Where the 58 comes from.

Three components - Automation Resistance, Structural Moat, and Demand - add up to 58.

FJP Durability Score
58/100
Automation Resistance
20/40

AI reaches environmental modeling, maps, remote sensing, document review, monitoring summaries, permit support, data cleanup, report drafts, and evidence organization, while field sampling, chain of custody, site judgment, and accountable findings keep replacement pressure moderate.

Sub-components
Substitution Resistance
15/30

Observed AI exposure is low, but modeled job-loss risk puts the occupation in a moderate-exposure range. That split fits the work: AI can enter modeling, mapping, monitoring summaries, document review, and report drafting, while sampling, chain of custody, site context, field judgment, and defensible findings remain harder to substitute.

Augmentation Leverage
5/10

AI can help with maps, document review, remote-sensing interpretation, monitoring summaries, regulatory packets, and first-pass report drafts. Capture is limited because much of the value flows to consulting firms, agencies, or employers through faster analysis and reporting rather than clear occupation-wide wage gains.

Structural Moat
20/35

The structure is grounded in field evidence, permitting process, hazardous-site reality, environmental compliance, credential depth, agency review, client accountability, chain of custody, site uncertainty, sampling discipline, and robot-resistant sites, but not in one universal occupational license.

Sub-components
Physical & Environmental
4/10

The occupation mixes office, lab, and field work. Field duties can include sampling, wetlands, contaminated sites, weather, construction or development sites, protective equipment, and hazardous-material procedures. Physical exposure is meaningful but not at trade levels, and many roles still spend substantial time on analysis and reports.

Sources feeding this sub-component
BLS Occupational Requirements Survey data landing page → BLS has no separate physical table for this job, so this source is a rough work-setting check.
Regulatory Moat
4/12

Environmental law, permitting, remediation rules, and agency review create real accountability, but the occupation does not have one national license. Some lanes overlap with licensed engineers, geologists, or specialized environmental credentials.

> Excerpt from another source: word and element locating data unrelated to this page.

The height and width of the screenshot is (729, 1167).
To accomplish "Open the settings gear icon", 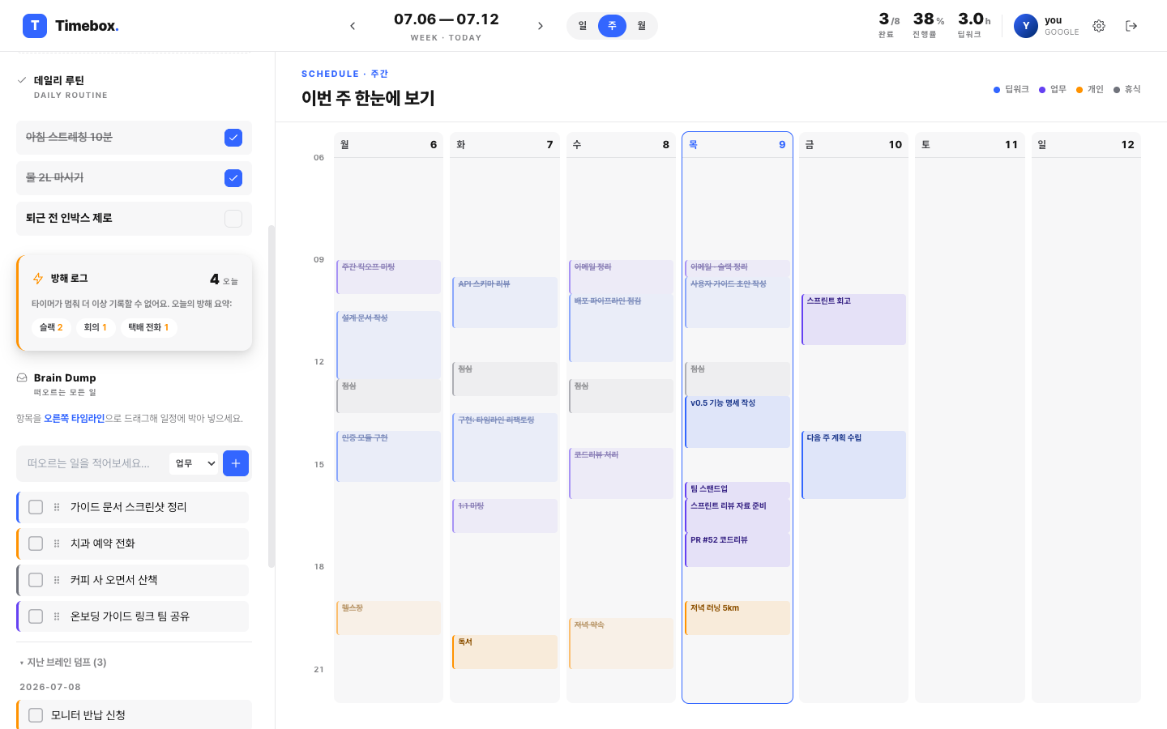I will [1099, 26].
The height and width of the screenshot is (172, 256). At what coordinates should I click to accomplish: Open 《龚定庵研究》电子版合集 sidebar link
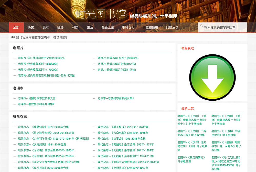(x=191, y=159)
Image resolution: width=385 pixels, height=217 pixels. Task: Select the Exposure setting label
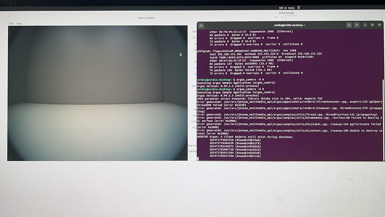coord(193,145)
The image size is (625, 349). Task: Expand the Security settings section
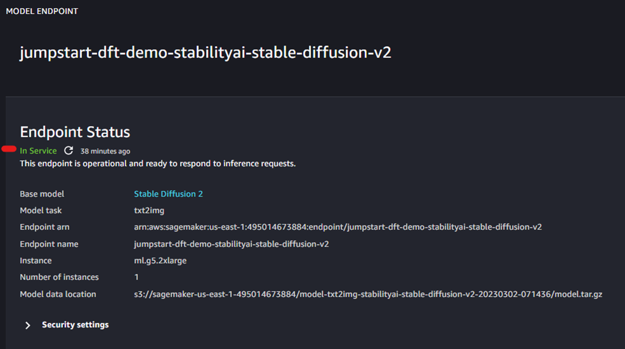(28, 325)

The protection is process-based and lane-specific rather than a universal entry gate.

Robotics Resistance
8/8

Drones, sensors, remote sensing, and lab automation can help gather information, but they do not replace the whole field-and-evidence chain. Variable sites, access limits, contamination context, habitat conditions, chain of custody, and agency-facing judgment make physical robot substitution unlikely.

Sources feeding this sub-component
Credential Depth
4/5

The occupation usually requires a bachelor's degree in environmental science or a related natural science field, and Job Zone Four fits the preparation level. Specialized lanes may require field methods, hazardous-waste safety, water or wetland knowledge, regulatory writing, or graduate training.

Demand
18/25

Demand is supported by environmental compliance, remediation, permitting, development review, public concern, water and habitat work, client projects, cleanup needs, agency review, construction review, public funding, replacement hiring, and moderate growth, with policy and budget exposure.

Sub-components
Volume
6/10

Federal labor data counts about 90,300 jobs, about 8,500 annual openings, and growth near 4.4%. That is a moderate national base. The openings rate is meaningful, but the occupation is not expanding fast enough for demand alone to offset the AI-exposed analysis layer.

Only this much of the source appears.